ATP-linked sodium transport in Streptococcus faecalis. I. The sodium circulation.

Abstract

Streptococcus faecalis, like other bacteria, expels Na+ and accumulates K+. Sodium movements in several bacterial species have been attributed to secondary antiport of Na+ for H+, energized by the proton-motive force. We find a more complex pattern: a circulation of Na+ across the plasma membrane. One limb is the diffusion of Na+, into the cells or out, by a low affinity pathway in response to gradients of concentration and of electrical potential; Na+ movements are enhanced in metabolizing cells. The other limb is the vectorial extrusion of Na+ by a transport system that requires "ATP" (either ATP itself or a related metabolite), even when Na+ is moving downhill.
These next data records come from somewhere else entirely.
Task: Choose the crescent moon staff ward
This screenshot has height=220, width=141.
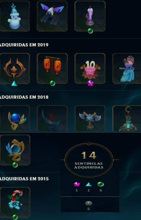Action: click(127, 118)
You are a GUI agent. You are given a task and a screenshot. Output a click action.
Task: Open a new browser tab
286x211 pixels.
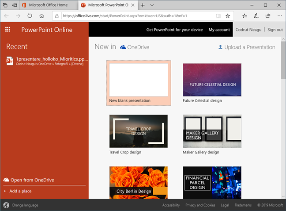[143, 5]
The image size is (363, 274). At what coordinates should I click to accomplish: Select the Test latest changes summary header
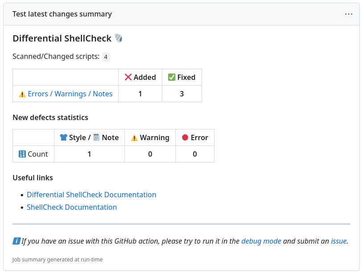(62, 14)
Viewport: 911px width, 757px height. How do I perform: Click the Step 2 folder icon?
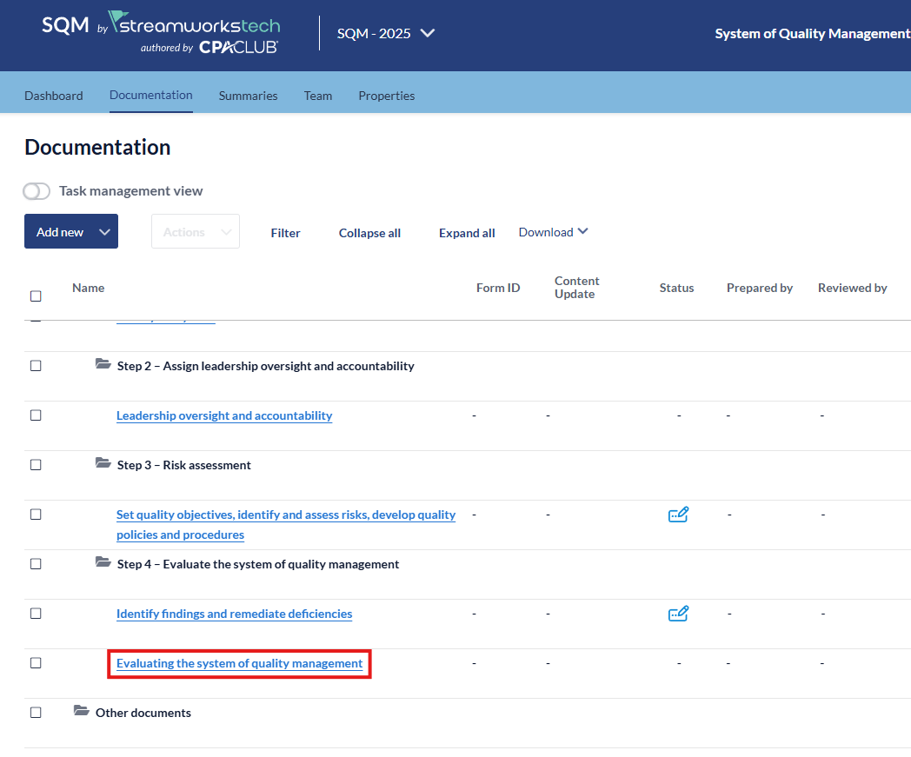pyautogui.click(x=103, y=365)
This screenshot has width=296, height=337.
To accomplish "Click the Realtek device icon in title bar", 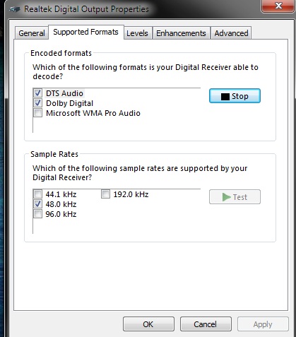I will [15, 10].
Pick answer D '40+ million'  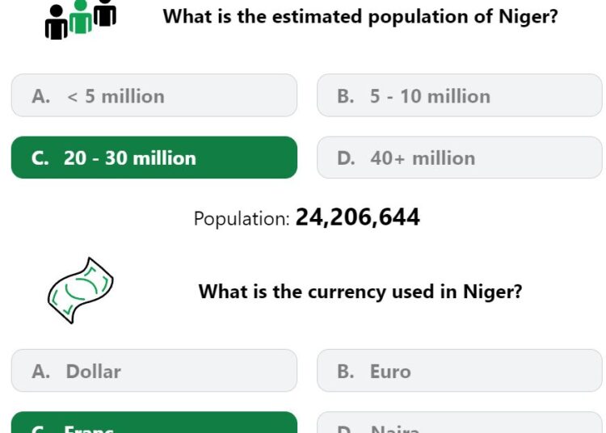460,158
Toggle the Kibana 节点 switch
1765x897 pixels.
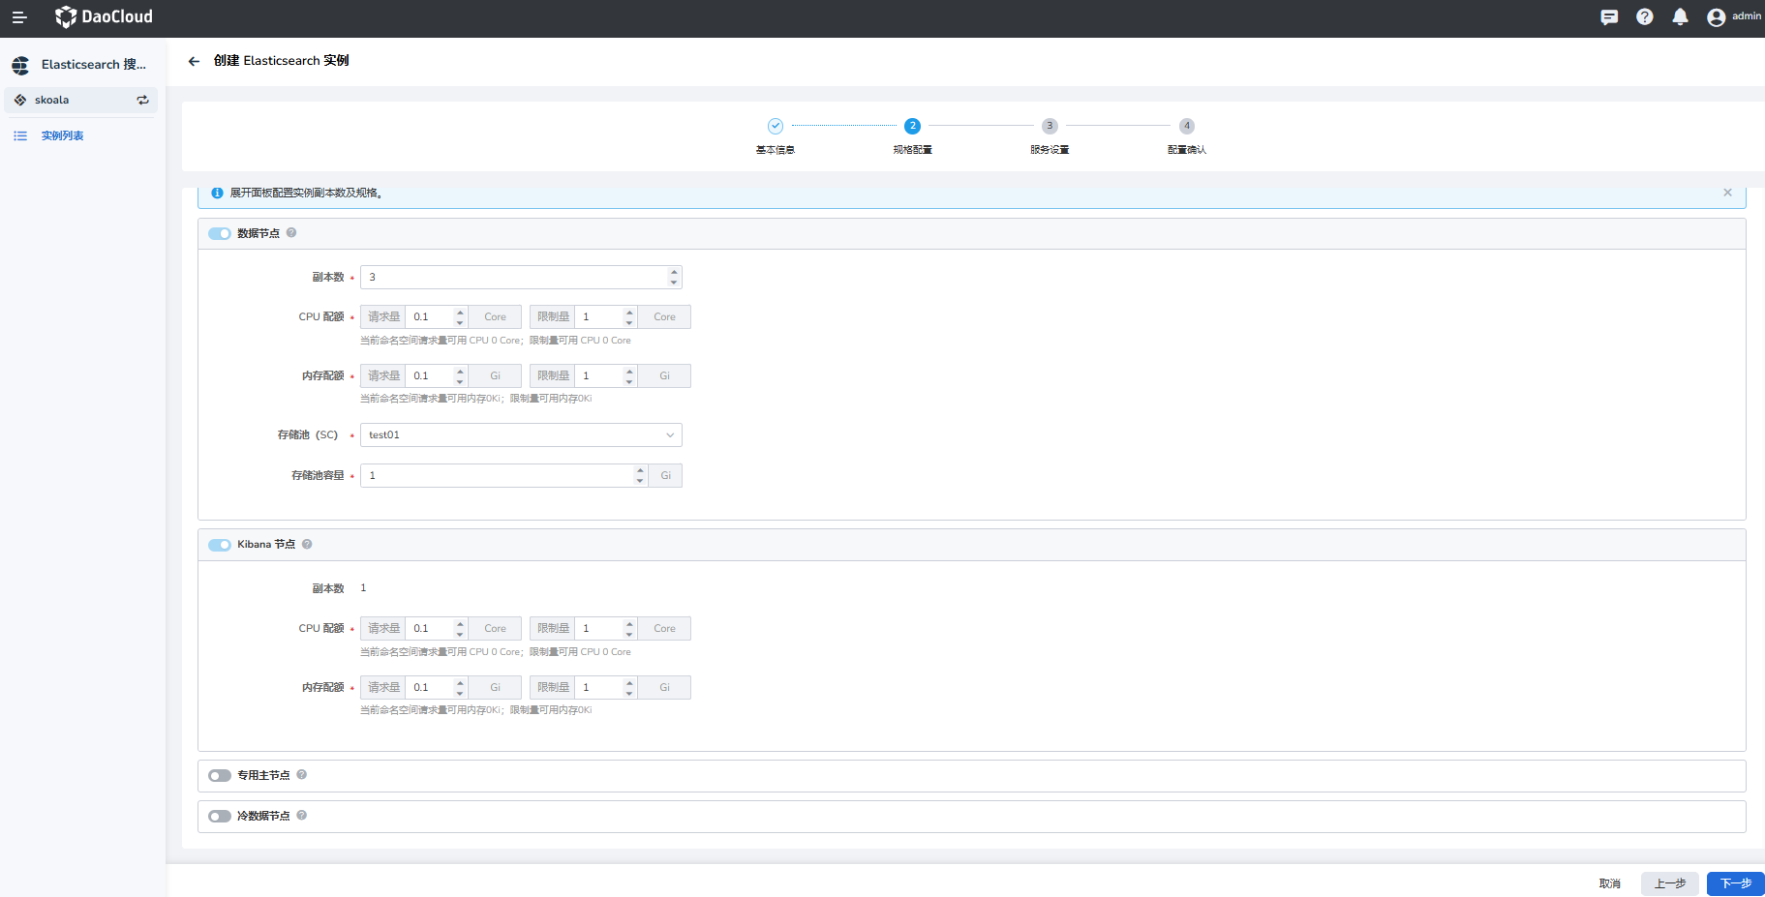220,545
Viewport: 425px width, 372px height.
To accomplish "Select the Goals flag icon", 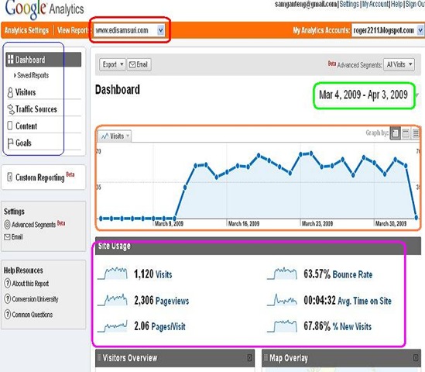I will [10, 143].
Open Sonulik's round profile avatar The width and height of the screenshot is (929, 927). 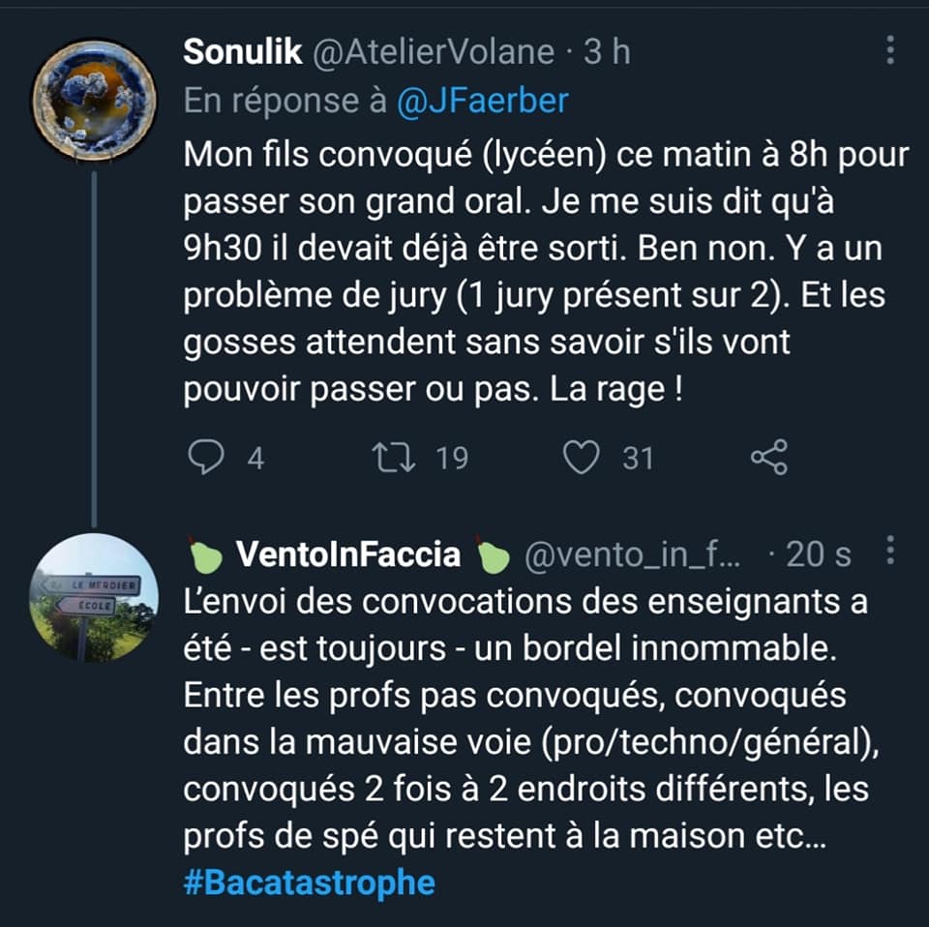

Cells glycolyzing at alkaline pH in buffer containing excess K+ can expel Na+ against a concentration gradient of 100-fold, even in the presence of reagents that block or short circuit the proton circulation (pH gradient and membrane potential both zero). Evidently, under these conditions "ATP" can serve as the energy donor for a primary sodium pump. However, at acid pH, or in presence of low levels of K+, sodium extrusion requires both "ATP" and the proton-motive force. A mutant is described that retains the leak pathway but lacks the "ATP"-linked transport system.